(Beginning of Exercise input)

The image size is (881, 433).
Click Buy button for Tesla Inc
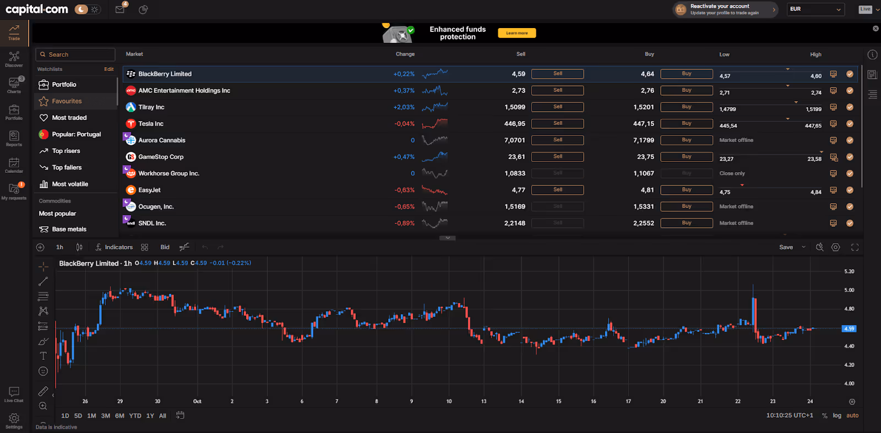click(x=686, y=124)
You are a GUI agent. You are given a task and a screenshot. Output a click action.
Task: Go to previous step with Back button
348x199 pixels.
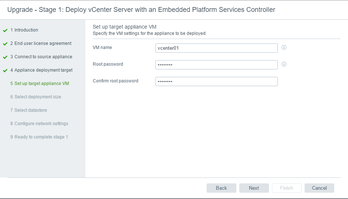point(221,188)
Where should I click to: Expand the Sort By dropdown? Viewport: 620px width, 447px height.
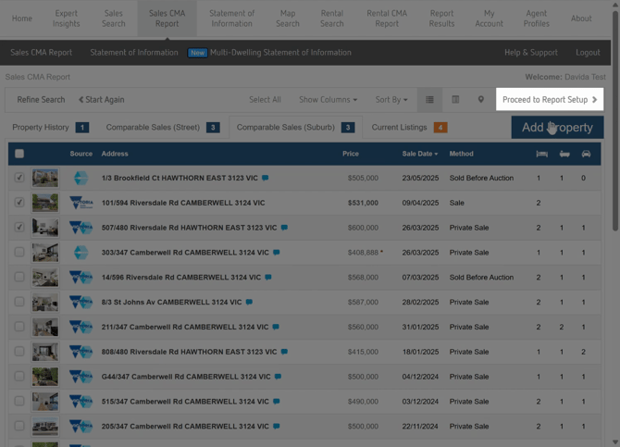tap(391, 100)
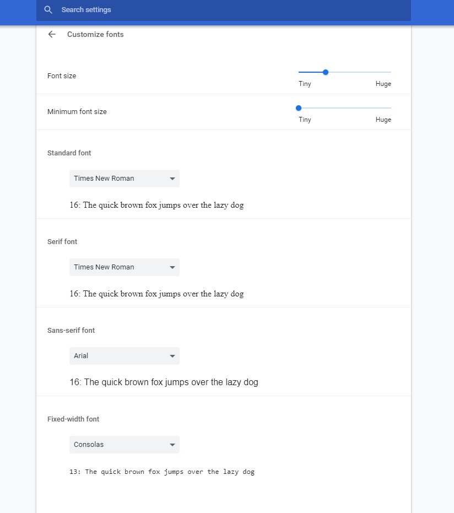Open the Fixed-width font Consolas dropdown
This screenshot has height=513, width=454.
pos(125,445)
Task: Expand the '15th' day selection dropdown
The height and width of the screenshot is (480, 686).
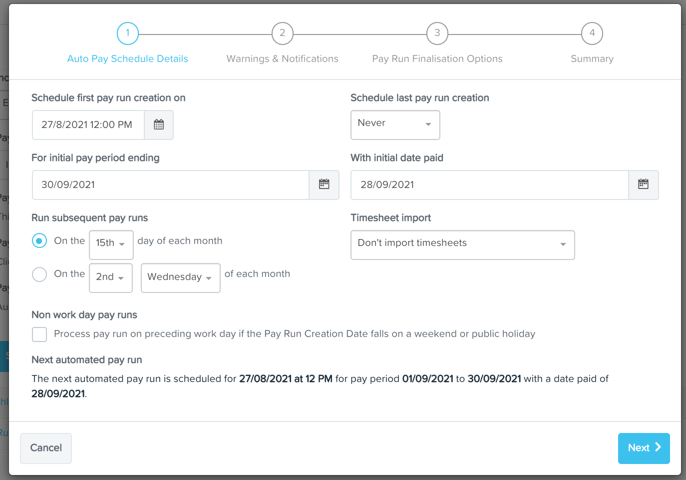Action: click(111, 245)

(End of Exercise input)

Problem description –
Only an exact copy of the lines from the one with "You are a GUI" through the last line of the data above is wanted, and no pictures.

Answer to this task –
You are a GUI agent. You are given a task and a screenshot. Output a click action.
Task: Go to previous step with Back button
348x199 pixels.
point(221,188)
Where should I click to: Expand the Sort By dropdown? Viewport: 620px width, 447px height.
tap(391, 100)
Open the Fixed-width font Consolas dropdown
This screenshot has height=513, width=454.
pos(125,445)
Task: Expand the '15th' day selection dropdown
The height and width of the screenshot is (480, 686).
Action: click(111, 245)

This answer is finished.